TASKS TO COMPLETE:
1. In the Supreme Court transcript, how long did Justice Kagan serve as the junior justice?
2. Name every duty the Supreme Court transcript assigns to the junior justice.

SUPPLIED TEXT:
MARY REICHARD, HOST: It’s Monday morning, start of a new work week for The World and Everything in It. Today is the 15th of October, 2018.
Good morning to you, I’m Mary Reichard.
NICK EICHER, HOST: And I’m Nick Eicher.
Well, the Supreme Court is back to a full bench after Brett Kavanaugh became the court’s 114th justice. If you were in the courtroom, you’d find Justice Kavanaugh on the farthest right, the seat that only last week Justice Neil Gorsuch occupied.
Now, Gorsuch moves up a rung in seniority.
After that contentious confirmation hearing that some say damaged the Court, the justices displayed some welcome levity. Justice Elena Kagan who sits next to Justice Kavanaugh laughed with him before the day’s work began.
Off the bench, a bit of light hazing follows the newest junior justice. When the court is seated in the private conference room, it will be Justice Kavanaugh who must answer the door when someone knocks. It’s his job to fetch coffee or to retrieve misplaced reading glasses.
Not only that, but he also must listen to complaints about the cafeteria food.
REICHARD: Justice Gorsuch served as the junior justice for only 18 months.
Justice Kagan endured that job for 7 years.
The Chief Justice explains the practice sort of grounds a person as he or she adjusts to being a justice. Justice Kagan’s said that adjustment is akin to “drinking out of a firehose.”
After welcoming Justice Kavanaugh, the Chief Justice wished him a “long and happy career in our common calling.”
The man he replaced and once clerked for, retired Justice Anthony Kennedy, was also in the courtroom for Kavanaugh’s first day.
EICHER: So today, we start with Justice Kavanaugh’s first arguments.

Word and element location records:
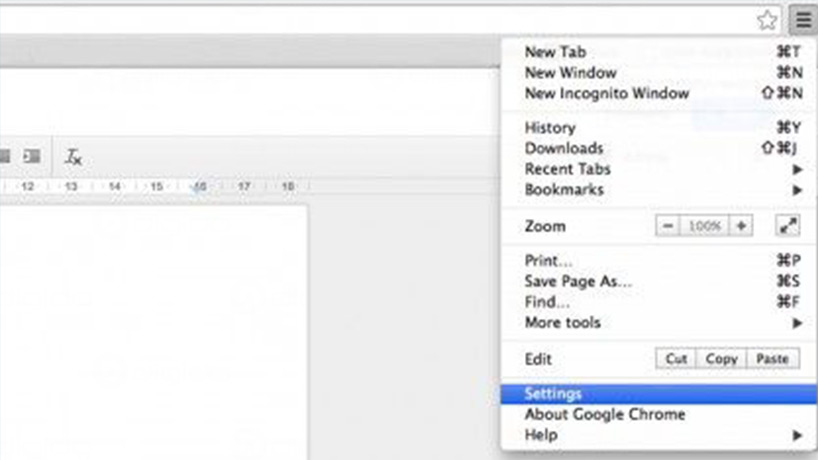
Task: Decrease zoom with the minus button
Action: coord(668,226)
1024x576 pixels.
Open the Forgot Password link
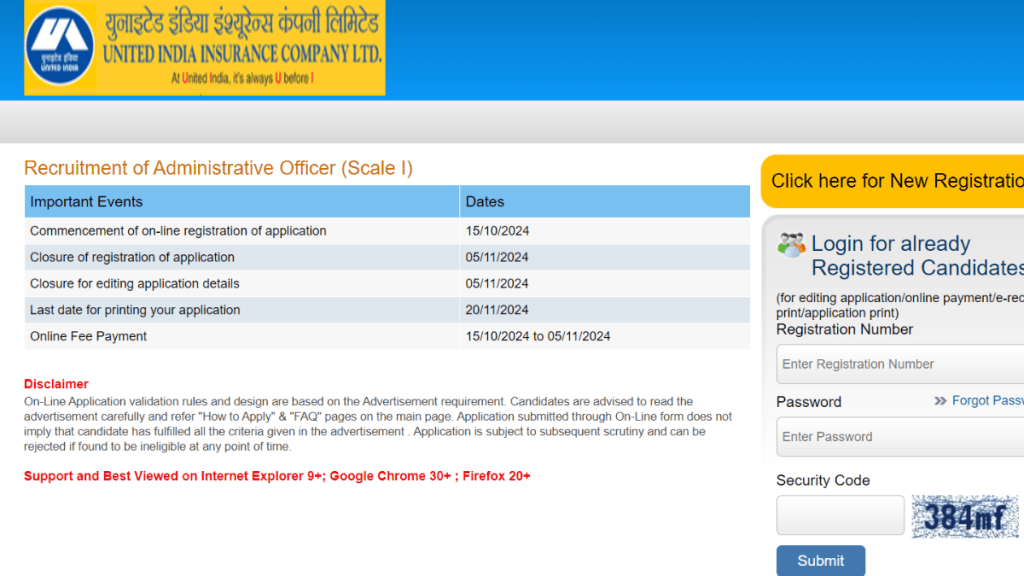(987, 401)
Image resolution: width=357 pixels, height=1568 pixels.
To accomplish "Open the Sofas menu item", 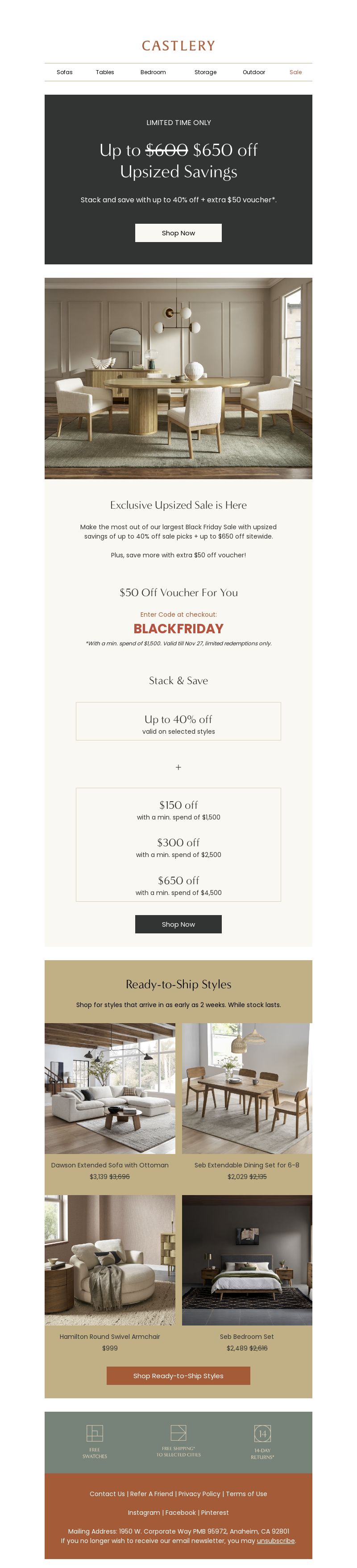I will tap(64, 72).
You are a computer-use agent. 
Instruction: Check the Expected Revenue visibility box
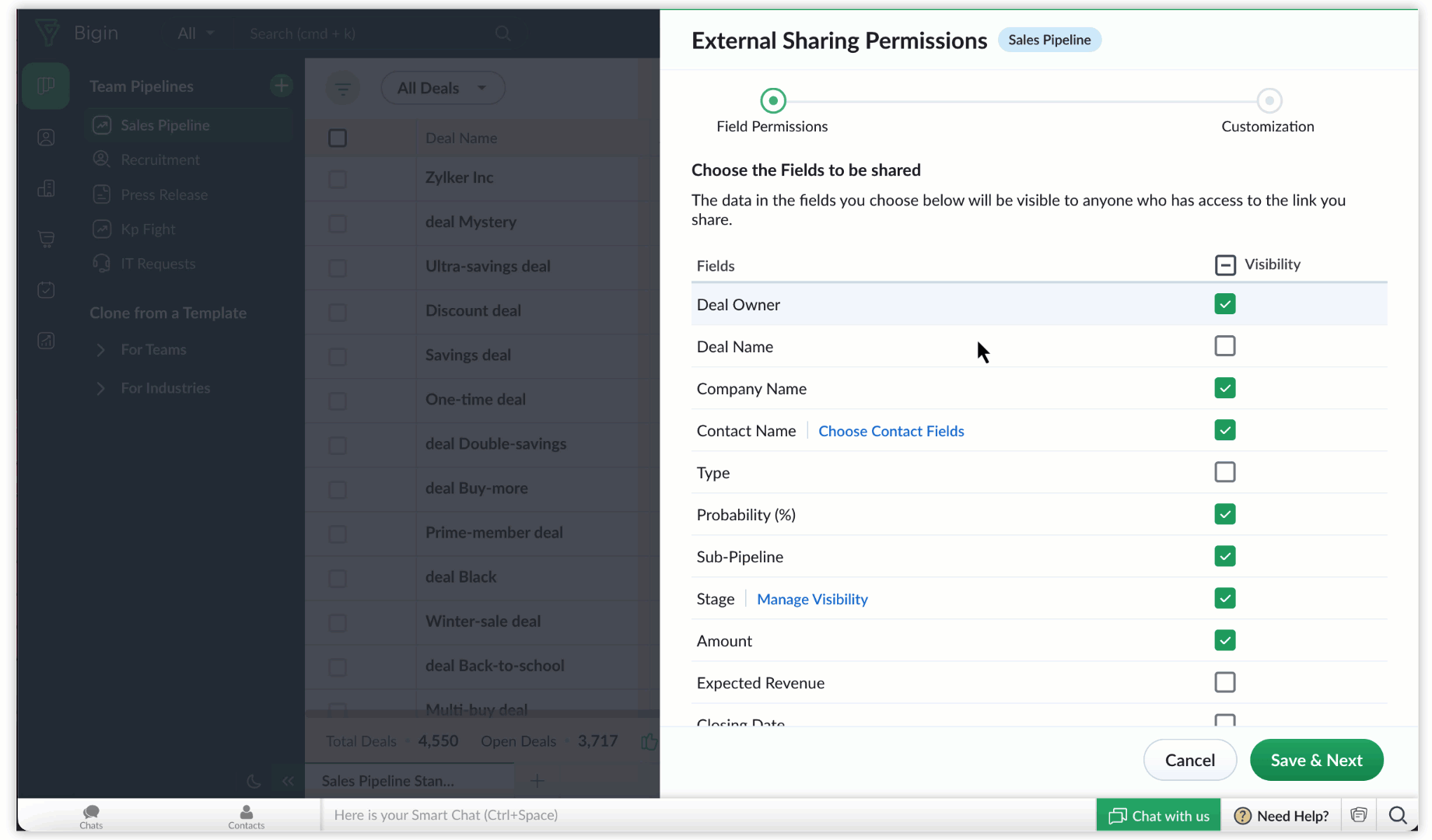point(1224,682)
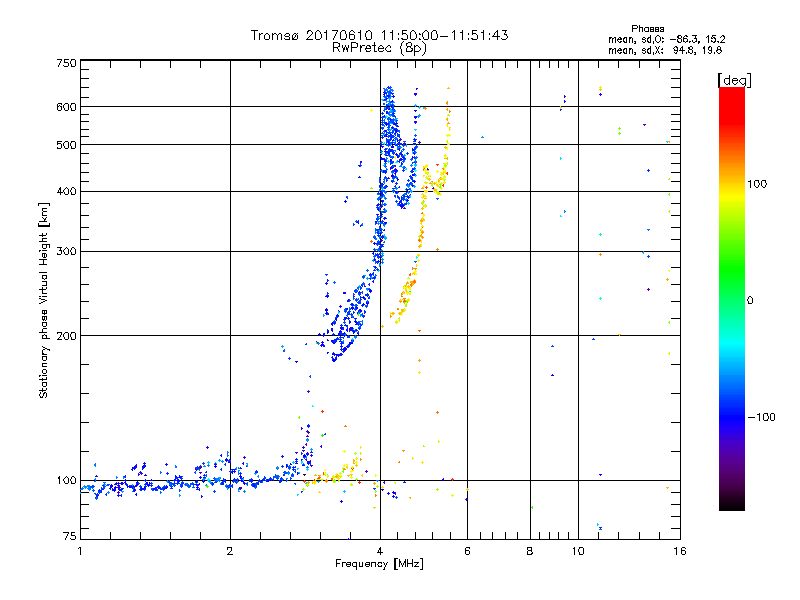Pick the blue band at colorbar -100
800x600 pixels.
pos(731,416)
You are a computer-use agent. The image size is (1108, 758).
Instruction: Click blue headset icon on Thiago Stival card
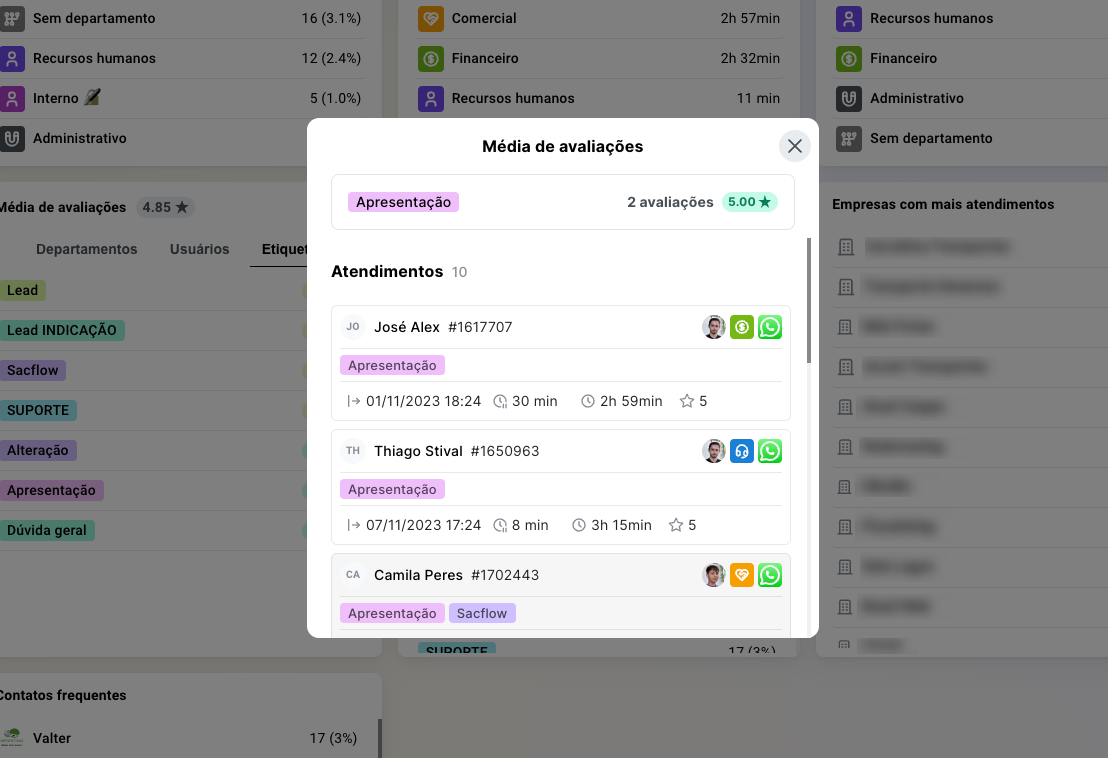coord(741,451)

TASK-BY-TASK ANSWERS:
1. 7 years

2.
- Answering the door when someone knocks on the private conference room
- Fetching coffee
- Retrieving misplaced reading glasses
- Listening to complaints about the cafeteria food